Reaffirmation starts with the recognition that the foundation of our healthcare system should be routine visits with physicians with comprehensive knowledge of medical conditions that can be diagnosed and managed without specialty or facility-based care. Our field has progressed enough to know behavior holds a position of primacy in health and illness, and so we too should be in that setting.
Why is this area of medicine in crisis? My view is its size and history. It is an obvious target with over 50% of the total annual doctor visits, per the CDC. It has been battered as the entry point for reforming our healthcare system, epitomized by failed reforms like our byzantine electronic health records.

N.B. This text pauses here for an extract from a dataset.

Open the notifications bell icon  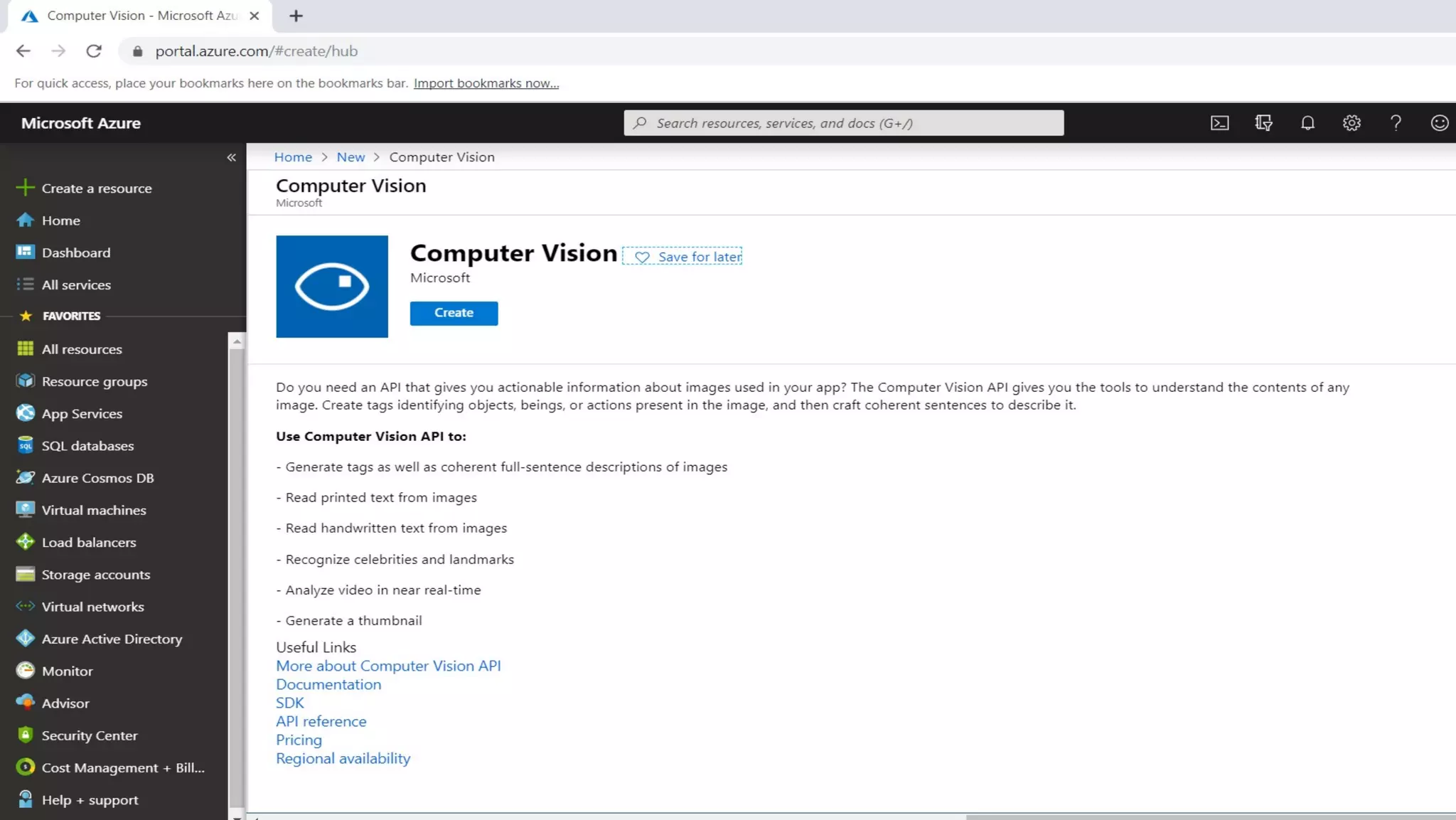(x=1307, y=123)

Let us reaffirm its value as originally conceived and scale its funding according to that value.
Our triple focus: Behavioral health, health behaviors and comorbidities
Behavioral health issues are distinct from behavioral health diagnoses. We all struggle to adjust to stressful, challenging circumstances in life, with stress levels from mild to very severe, and functioning is impacted even when an individual’s moods and behaviors do not coalesce into a formal diagnosis. Our clinicians need to be on the frontlines to prevent these issues from manifesting as somatic disorders.

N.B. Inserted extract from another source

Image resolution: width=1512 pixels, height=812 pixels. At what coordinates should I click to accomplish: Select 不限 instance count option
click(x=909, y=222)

While it is important to address how global distress impacts health, so too is the timely diagnosis of psychiatric disorders. We need psychotherapists engaging patients to discover and ameliorate the full range of behavioral health problems in this setting, by using brief therapeutic encounters, digital health resources, and referrals to both peer and professional counselors outside the setting.
The second reason for placing psychotherapists in primary care is to impact health behaviors. We know that behavior change is essential for health, and our history with wellness programs shows limited results. These programs tend to rest on a set of cognitive and behavioral techniques for changing health behavior. Our experts know behavior change generally requires personal, idiosyncratic motivations.
The third justification for making behavioral healthcare clinicians an integral part of primary care is the prevalence of comorbidities among patients with chronic conditions like diabetes and heart disease. Healthcare costs for these patients are estimated to approach 75% of the total U.S. spend, and a big reason for this expense is complications caused by depression, anxiety, and other behavioral disorders.
There have been many steps taken to fulfill this third justification, but the solution is often a consulting arrangement with external experts. The potential financial savings for this third category are vast, and this alone might warrant internal behavioral resources. The proposal here recognizes a much greater need due to the primacy of behavior in health status. Behavior is key to comprehensive primary care.
Conclusion
It is time to recommit to the model of comprehensive primary care with an updated awareness that behavioral healthcare is primary, and psychotherapy is a remarkably effective treatment. Clinicians can use their behavioral skills to establish a therapeutic alliance, provide brief interventions, utilize digital resources, and refer to an outside network of peers and professionals.
Operational specifics on this vision will be forthcoming, based on collaboration with PCP thought leaders. Yet clinicians in our field should note well that they will not be joining a contented primary care workforce with stable organizational and financial arrangements. PCPs are embattled, with late stage physicians retiring early and residents abandoning the field.
Let us join them in the good fight.
Ed Jones, PhD, is senior vice president for the Institute for Health and Productivity Management.